If you showed “70%” and “29.6%” to a child that hadn’t even formed the ability to count, they’d probably tell you that they were different, and that the Express journo who wrote the article is a drooling bumhead.
And a further 39 per cent were deemed to be able to work if they were given the right advice and support.
So there’s where their 70% comes from. So already, they’ve lumped together the actual skivers with people who, after months of careful support, could possibly return to work. Flying start.
So far, two pilot-testing schemes have been launched in Aberdeen and Burnley. Results from 1,347 tests in those areas found that 399 claimants were fit for work.

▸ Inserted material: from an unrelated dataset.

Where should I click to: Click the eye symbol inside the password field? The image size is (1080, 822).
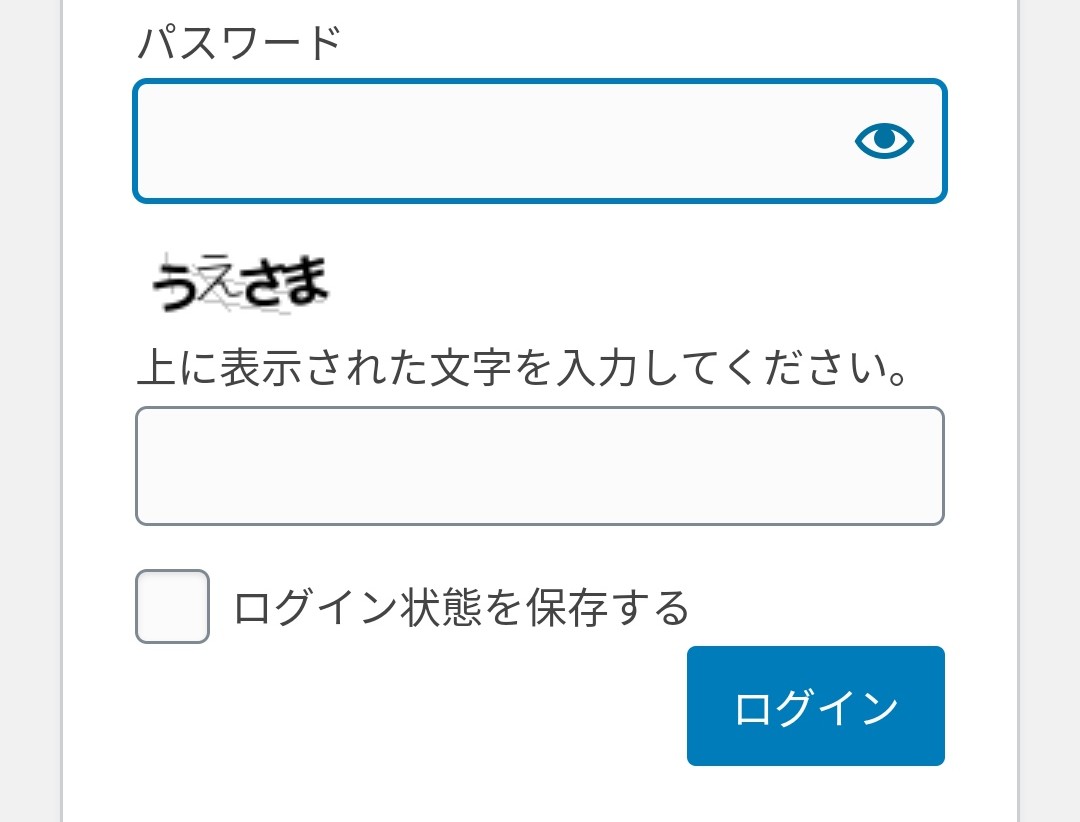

As for the survey itself, they’ve only looked into 1,347 people in two places. From that, they’ve decided that the results of the pilot scheme are representative of all 2.6m claimants in the entire UK. Doesn’t really work like that: It’s representative of people in Aberdeen and Burnley. And having been to both of those places, I wouldn’t want them representing me in anything but an inbreeding and racism competition.
It could be that Burnley has a high proportion of skivers, for whatever reason. It’s colder than Pingu’s bell-end in Aberdeen in winter, so nobody could be blamed for wanting to stay at home for a few months.
A piss poor attempt at riling up some middle-class rage at the expense of those who don’t work. Especially brilliant for those who don’t have anything obviously wrong with them: If you can’t put a plaster on it, then it’s one of those funny modern illnesses. Nothing like that in my day.